Scalable cGMP Manufacturing
Althea uses a fully integrated development and manufacturing plan to power your drug program from research concept all the way to filled vial of clinical test material. With a broad range of production scales, outstanding regulatory record, and significant microbial-based manufacturing expertise, we provide a tailored and cost-effective manufacturing solution for each drug substance.
As your program advances in the clinic, Althea provides the capacity and quality to scale your process to larger product volume requirements without changing facilities. Leveraging this capacity eliminates the need for redundant technology transfer and qualification of additional service providers. Throughout process development and cGMP manufacturing, the Althea cGMP manufacturing team works closely with our protein analytics group to ensure integrity of your drug substance every step of the way.
The cGMP manufacturing team at Althea has highly experienced staff who work closely with our development team ensuring scalability to full cGMP production of bacterial and yeast expression-based drug substances. Our manufacturing facility is fully flexible and scalable with the ability to produce in 30L, 100L and 1,000L fermenters.
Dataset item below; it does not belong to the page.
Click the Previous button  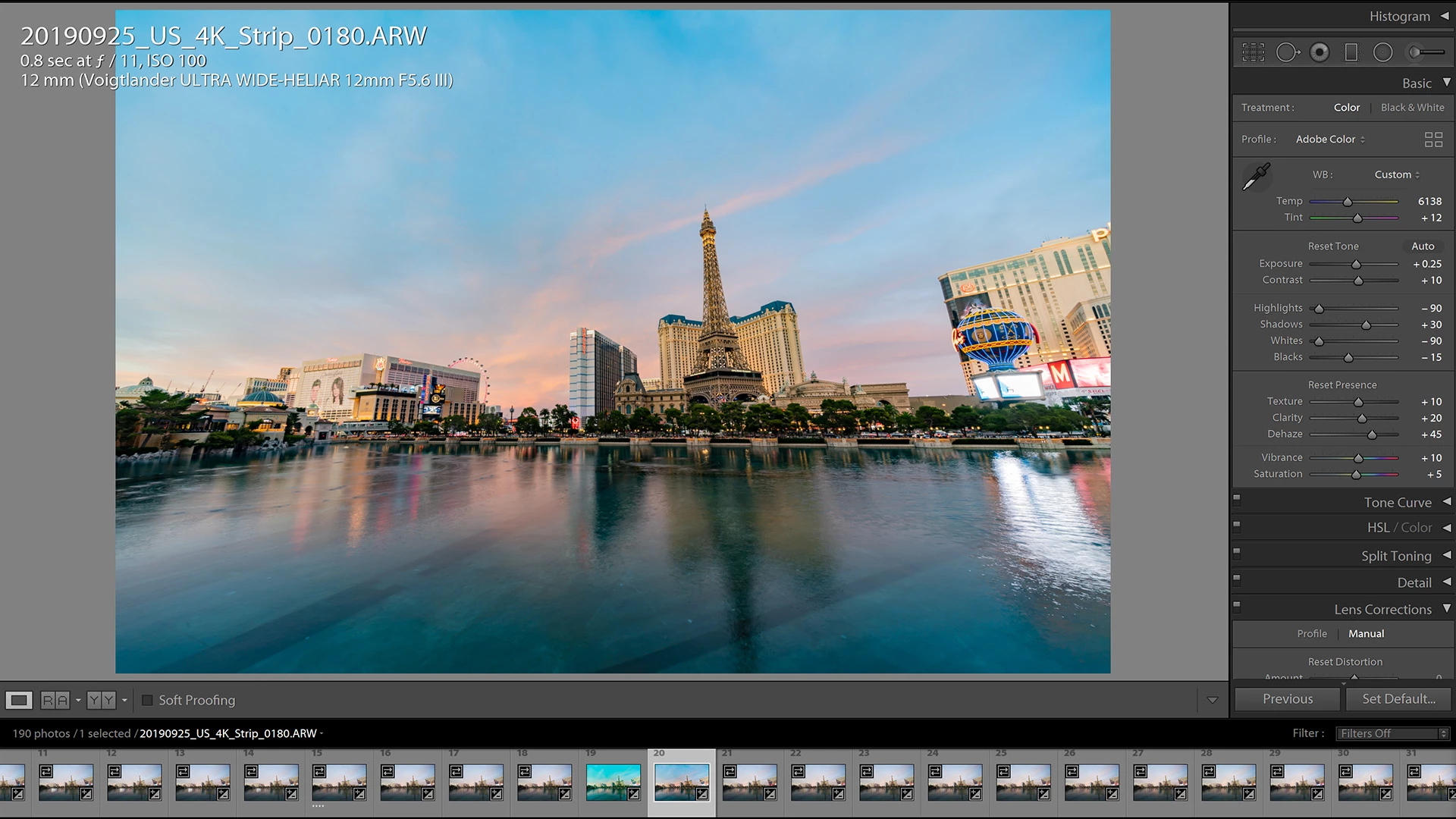(x=1288, y=699)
We utilize well-established protocol-based technology transfers to bring in customer developed processes; alternatively, we can employ the efficient processes developed and/or optimized by our own Althea process development scientists.
Recovery and Purification
Following production by microbial fermentation, Althea will purify your bulk drug substance according to process transfer protocols or methods established during process development. Althea’s purification facilities are equipped with a wide range of validated equipment that accommodate all methods and scales of primary recovery, solubilization with refolding, chromatography and filtration required to support production up to 1,000L scale.
Our highly experienced manufacturing team purifies a wide variety of protein types and customizes the purification methods based on the unique purity requirements specific to each product. The substance is either packaged as purified bulk drug substance or seamlessly transferred to our Fill Finish facilities for final drug product manufacturing.